== DATA FOR PROCESSING

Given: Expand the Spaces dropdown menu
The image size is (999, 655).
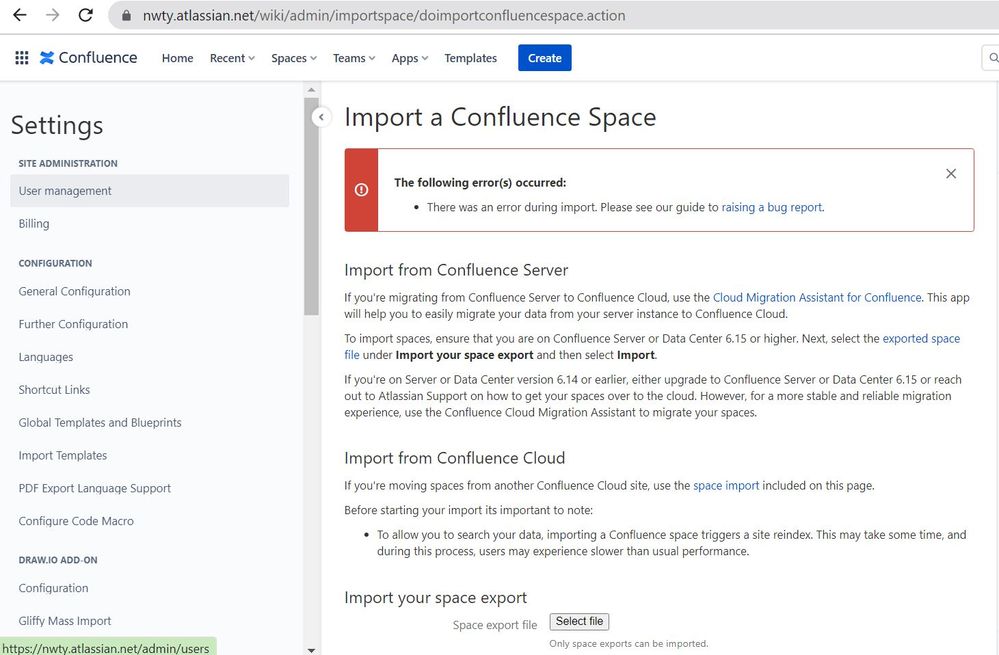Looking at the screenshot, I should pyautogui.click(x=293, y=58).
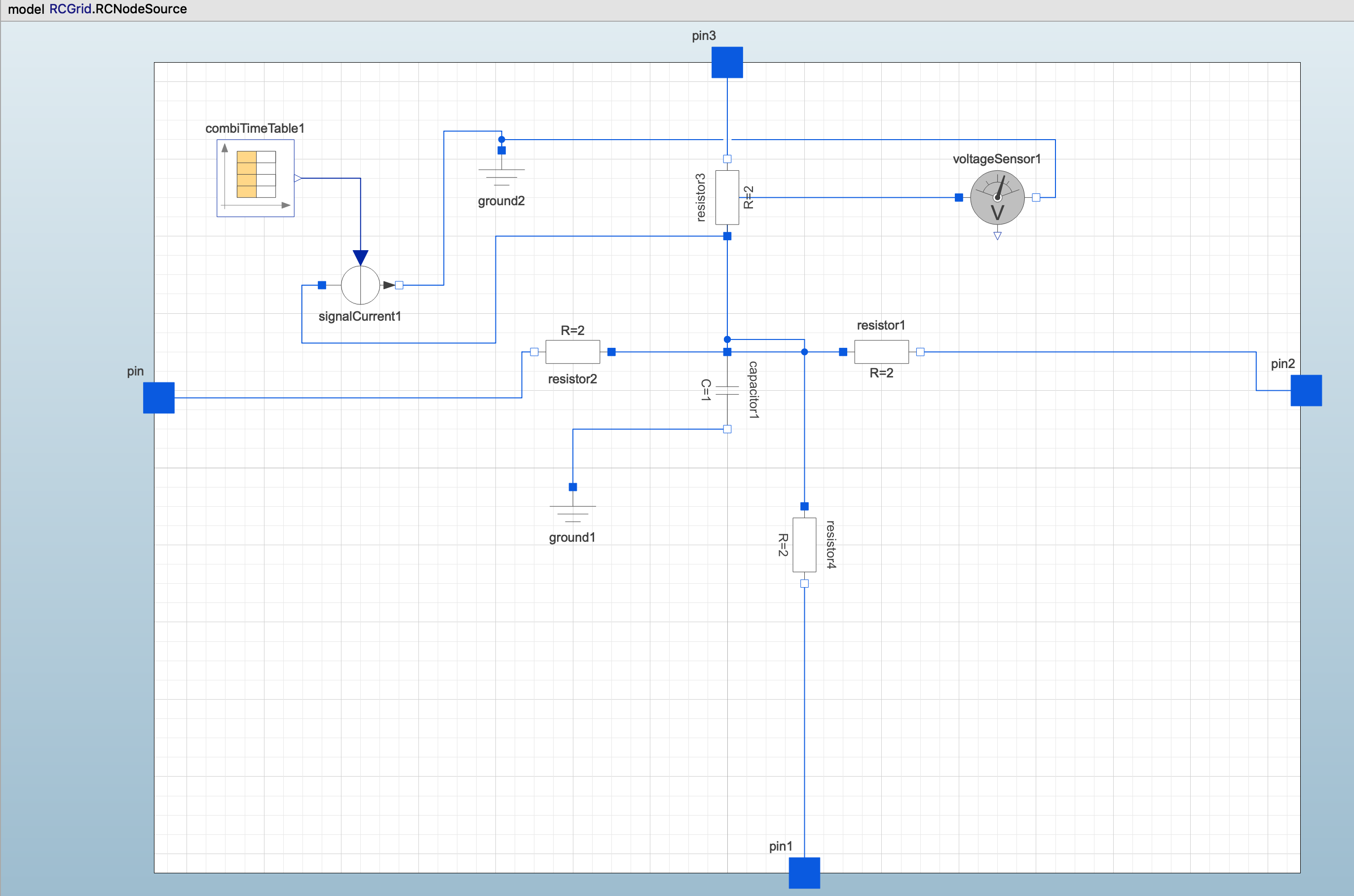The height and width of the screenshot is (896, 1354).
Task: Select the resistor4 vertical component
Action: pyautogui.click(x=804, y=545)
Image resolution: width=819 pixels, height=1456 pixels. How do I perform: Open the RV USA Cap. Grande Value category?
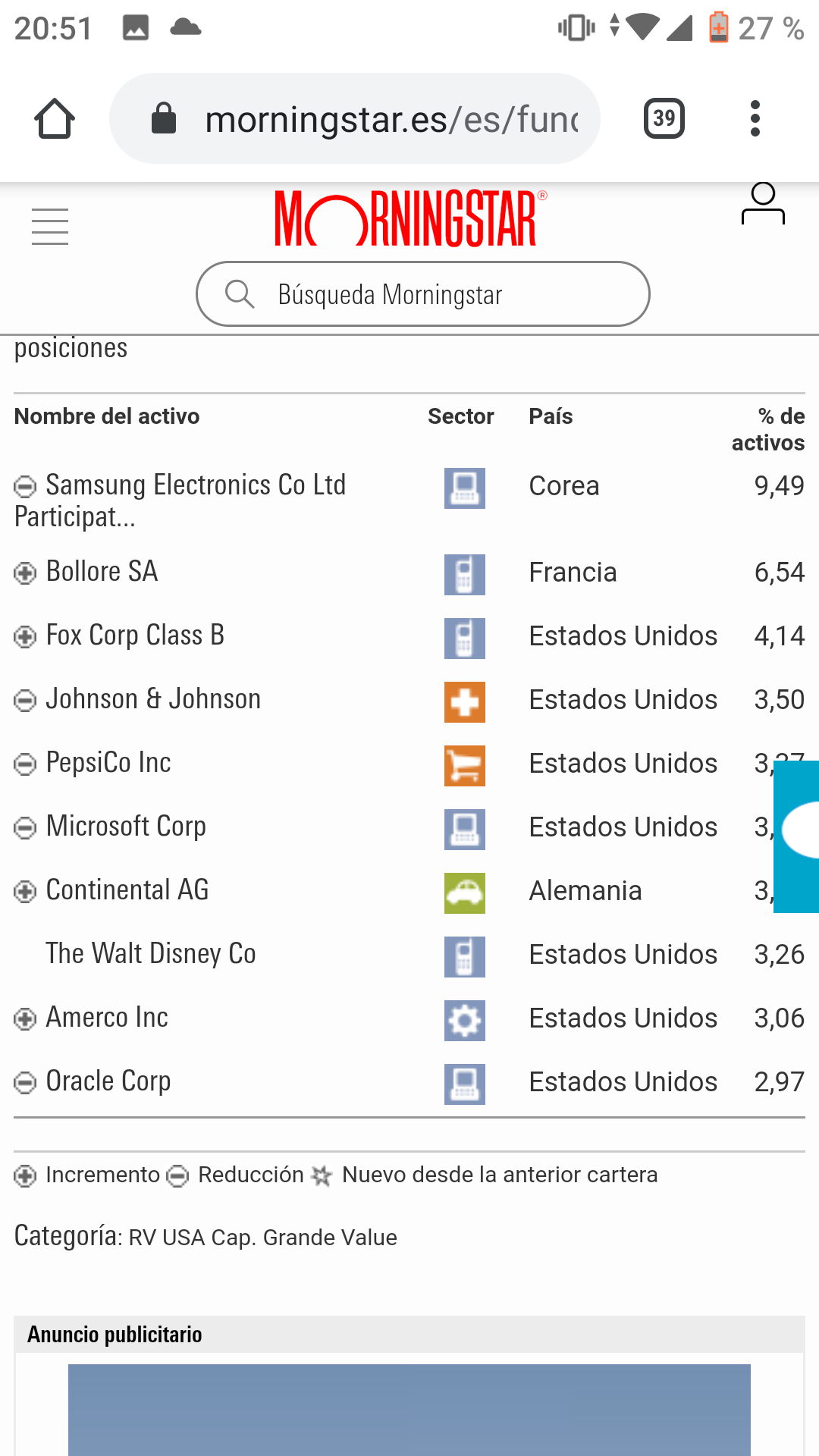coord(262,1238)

====

◆ **TASK BRIEF**:
Reproduce verbatim the lines from the beginning of the items through the line that contains "Action: pyautogui.click(x=804, y=545)", both included, and omit the pictures.

◆ **RIGHT ANSWER**:
Given: Expand the Spaces dropdown menu
The image size is (999, 655).
Looking at the screenshot, I should pyautogui.click(x=293, y=58).
The height and width of the screenshot is (896, 1354).
Task: Select the resistor4 vertical component
Action: pyautogui.click(x=804, y=545)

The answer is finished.